Ramallah, le 18 mai 2026, WAFA – Le ministère palestinien des Affaires étrangères et des Expatriés a condamné l’approbation par les autorités israéliennes d’un projet prévoyant l’aménagement d’installations militaires et sécuritaires israéliennes sur le site de l’ancien siège de l’Office de secours et de travaux des Nations unies pour les réfugiés de Palestine (UNRWA), dans le quartier de Sheikh Jarrah à Jérusalem-Est occupée, sous l’appellation de « musée ».
Dans un communiqué publié lundi, le ministère a qualifié cette décision de « précédent grave », estimant qu’elle ne se limite pas à une atteinte au statu quo dans la ville occupée, mais qu’elle porte également atteinte aux fondements juridiques régissant l’action des Nations unies, de ses institutions et des immunités qui leur sont reconnues dans les territoires occupés.
Le ministère a rappelé que l’UNRWA a été créée en vertu d’un mandat des Nations unies adopté par l’Assemblée générale, reflétant la responsabilité continue de la communauté internationale à l’égard de la question des réfugiés palestiniens conformément aux résolutions de la légalité internationale.
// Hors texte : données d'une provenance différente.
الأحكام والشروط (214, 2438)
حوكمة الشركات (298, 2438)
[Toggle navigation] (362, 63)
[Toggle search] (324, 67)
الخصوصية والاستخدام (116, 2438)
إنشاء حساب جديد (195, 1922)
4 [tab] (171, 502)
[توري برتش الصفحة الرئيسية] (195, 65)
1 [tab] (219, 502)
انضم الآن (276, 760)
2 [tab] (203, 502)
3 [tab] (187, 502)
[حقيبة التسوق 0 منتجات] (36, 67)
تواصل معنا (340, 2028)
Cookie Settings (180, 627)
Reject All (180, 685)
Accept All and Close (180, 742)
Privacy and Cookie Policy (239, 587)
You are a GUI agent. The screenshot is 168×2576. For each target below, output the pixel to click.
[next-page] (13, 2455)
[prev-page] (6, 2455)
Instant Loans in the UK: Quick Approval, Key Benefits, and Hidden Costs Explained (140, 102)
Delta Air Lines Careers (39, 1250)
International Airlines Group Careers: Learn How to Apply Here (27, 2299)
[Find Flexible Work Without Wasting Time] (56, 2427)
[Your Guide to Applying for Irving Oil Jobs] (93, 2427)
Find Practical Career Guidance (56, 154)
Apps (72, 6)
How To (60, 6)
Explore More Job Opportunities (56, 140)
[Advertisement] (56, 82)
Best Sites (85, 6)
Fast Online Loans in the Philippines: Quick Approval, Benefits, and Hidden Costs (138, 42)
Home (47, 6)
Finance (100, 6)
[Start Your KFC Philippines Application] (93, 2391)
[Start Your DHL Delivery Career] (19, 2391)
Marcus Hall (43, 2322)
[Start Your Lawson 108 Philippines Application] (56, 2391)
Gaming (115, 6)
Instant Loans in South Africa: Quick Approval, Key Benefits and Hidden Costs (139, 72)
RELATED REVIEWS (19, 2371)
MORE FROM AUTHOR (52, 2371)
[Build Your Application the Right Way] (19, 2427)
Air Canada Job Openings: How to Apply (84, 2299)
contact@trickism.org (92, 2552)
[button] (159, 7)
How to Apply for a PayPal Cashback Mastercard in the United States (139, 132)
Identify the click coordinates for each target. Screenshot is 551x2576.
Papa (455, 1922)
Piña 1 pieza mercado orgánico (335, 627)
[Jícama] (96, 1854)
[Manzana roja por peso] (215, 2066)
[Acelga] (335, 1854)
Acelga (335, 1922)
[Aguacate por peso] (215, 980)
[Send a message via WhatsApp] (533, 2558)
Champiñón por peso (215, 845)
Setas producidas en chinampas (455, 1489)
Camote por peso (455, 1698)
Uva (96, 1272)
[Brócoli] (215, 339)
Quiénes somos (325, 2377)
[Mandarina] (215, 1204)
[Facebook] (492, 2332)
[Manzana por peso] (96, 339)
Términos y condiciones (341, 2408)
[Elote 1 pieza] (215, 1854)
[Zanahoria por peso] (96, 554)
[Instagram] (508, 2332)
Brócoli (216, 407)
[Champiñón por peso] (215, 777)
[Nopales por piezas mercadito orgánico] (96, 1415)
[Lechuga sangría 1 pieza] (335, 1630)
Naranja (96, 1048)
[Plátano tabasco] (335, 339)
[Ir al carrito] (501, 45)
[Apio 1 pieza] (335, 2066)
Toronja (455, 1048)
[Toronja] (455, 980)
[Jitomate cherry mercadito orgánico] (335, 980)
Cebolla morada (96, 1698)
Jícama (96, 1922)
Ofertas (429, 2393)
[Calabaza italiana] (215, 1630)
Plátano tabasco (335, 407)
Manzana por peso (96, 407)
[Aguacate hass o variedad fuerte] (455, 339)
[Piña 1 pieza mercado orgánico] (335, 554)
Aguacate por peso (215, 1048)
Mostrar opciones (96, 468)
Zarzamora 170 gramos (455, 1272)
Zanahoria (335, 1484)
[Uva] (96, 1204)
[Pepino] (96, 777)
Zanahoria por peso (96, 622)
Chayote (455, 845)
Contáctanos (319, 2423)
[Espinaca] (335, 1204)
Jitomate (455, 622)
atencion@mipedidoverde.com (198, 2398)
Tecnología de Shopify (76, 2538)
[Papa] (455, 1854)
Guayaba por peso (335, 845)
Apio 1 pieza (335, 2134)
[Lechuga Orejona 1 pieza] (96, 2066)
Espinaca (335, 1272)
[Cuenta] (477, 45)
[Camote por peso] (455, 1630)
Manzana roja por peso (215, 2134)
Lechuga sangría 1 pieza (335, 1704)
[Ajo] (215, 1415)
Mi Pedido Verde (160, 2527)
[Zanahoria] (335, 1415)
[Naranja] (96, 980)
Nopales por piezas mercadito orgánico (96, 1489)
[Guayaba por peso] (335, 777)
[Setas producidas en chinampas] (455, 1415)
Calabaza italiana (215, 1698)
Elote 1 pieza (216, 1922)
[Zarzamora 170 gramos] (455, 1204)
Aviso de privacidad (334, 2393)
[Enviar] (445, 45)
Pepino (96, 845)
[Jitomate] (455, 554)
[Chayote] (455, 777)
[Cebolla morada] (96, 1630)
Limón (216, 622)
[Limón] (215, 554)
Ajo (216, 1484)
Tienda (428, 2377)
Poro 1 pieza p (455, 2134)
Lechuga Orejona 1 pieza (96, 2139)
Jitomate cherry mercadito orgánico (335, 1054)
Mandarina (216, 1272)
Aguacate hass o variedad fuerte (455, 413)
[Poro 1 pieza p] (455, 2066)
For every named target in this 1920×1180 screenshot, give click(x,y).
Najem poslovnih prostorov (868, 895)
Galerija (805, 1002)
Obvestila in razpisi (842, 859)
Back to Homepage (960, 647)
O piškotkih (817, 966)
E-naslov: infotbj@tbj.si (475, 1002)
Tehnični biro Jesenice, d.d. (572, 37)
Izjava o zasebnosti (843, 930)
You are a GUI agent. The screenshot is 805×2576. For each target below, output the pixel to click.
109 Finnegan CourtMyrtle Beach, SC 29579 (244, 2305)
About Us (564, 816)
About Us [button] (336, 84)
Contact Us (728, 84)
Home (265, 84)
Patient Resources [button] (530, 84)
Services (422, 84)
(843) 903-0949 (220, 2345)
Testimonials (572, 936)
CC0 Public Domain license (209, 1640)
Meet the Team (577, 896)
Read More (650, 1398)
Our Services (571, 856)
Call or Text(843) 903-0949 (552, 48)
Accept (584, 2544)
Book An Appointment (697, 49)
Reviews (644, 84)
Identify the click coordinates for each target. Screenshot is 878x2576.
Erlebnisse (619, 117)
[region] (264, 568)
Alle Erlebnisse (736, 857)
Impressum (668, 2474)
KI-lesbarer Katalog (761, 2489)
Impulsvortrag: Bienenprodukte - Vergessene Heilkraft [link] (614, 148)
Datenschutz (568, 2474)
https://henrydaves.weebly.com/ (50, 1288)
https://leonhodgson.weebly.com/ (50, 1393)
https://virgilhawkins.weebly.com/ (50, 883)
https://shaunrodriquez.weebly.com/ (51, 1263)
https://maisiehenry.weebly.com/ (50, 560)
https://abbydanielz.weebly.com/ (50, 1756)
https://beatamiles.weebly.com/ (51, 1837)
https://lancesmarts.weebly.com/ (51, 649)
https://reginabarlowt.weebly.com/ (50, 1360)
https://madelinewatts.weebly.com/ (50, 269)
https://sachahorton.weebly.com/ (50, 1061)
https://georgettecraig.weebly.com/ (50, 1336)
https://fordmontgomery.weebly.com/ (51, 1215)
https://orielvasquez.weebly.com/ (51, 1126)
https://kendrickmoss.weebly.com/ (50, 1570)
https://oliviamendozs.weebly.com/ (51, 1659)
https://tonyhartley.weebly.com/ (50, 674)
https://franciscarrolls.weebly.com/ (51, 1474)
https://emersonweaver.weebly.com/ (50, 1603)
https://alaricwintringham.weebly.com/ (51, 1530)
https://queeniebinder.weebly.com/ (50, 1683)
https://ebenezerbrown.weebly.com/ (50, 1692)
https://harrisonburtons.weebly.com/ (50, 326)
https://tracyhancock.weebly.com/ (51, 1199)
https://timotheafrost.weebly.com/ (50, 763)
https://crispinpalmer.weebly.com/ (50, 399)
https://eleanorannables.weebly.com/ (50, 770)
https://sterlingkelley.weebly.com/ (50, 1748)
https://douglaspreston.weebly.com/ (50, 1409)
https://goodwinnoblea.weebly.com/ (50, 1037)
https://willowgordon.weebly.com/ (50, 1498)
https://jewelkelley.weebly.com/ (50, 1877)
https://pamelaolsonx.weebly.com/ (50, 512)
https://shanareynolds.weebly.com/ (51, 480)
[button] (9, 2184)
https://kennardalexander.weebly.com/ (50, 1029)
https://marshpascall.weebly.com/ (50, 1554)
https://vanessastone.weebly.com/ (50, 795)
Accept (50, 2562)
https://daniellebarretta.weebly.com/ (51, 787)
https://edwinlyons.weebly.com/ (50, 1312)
À ce titre, toute tentative visant à affaiblir la présence de l’agence ou à modifier le statut juridique de ses locaux constitue, selon le communiqué, une atteinte aux droits inaliénables du peuple palestinien ainsi qu’à la volonté de la communauté internationale elle-même.
La diplomatie palestinienne a également averti que ce précédent pourrait entraîner une érosion progressive de la protection juridique accordée aux institutions internationales opérant dans les zones de conflit et sous occupation, ouvrant ainsi la voie à une soumission de leur action humanitaire et juridique aux rapports de force et aux politiques du fait accompli.
Elle a souligné que cette question ne concerne pas uniquement le cas palestinien, mais touche également à la crédibilité du système international fondé sur le respect du droit international et des résolutions des Nations unies.
Le ministère a réaffirmé que toutes les mesures israéliennes visant à imposer des changements juridiques ou administratifs à Jérusalem-Est occupée, y compris celles concernant les locaux des Nations unies, sont nulles et non avenues et dépourvues de tout effet juridique. Il a rappelé qu’Israël ne dispose d’aucune souveraineté sur Jérusalem, conformément aux résolutions du Conseil de sécurité et de l’Assemblée générale des Nations unies ainsi qu’à l’avis consultatif de la Cour internationale de Justice, qui a confirmé l’illégalité des mesures d’annexion, de colonisation et de toute action unilatérale dans le territoire palestinien occupé depuis 1967, y compris Jérusalem-Est.
Le ministère a appelé les Nations unies et leurs États membres à prendre des mesures « claires et efficaces » afin de demander des comptes aux autorités d’occupation israéliennes pour les violations du droit international, garantir la protection du personnel et des locaux onusiens, préserver le mandat des institutions internationales dans le territoire palestinien occupé et assurer la protection de leurs installations conformément au droit international.
Il a enfin souligné que les droits du peuple palestinien, notamment le droit au retour, à l’indemnisation et à l’autodétermination, demeurent des droits consacrés par le droit international et les résolutions des Nations unies, et qu’ils sont inaliénables, imprescriptibles et ne peuvent être annulés par les mesures imposées par l’occupation et la politique du fait accompli.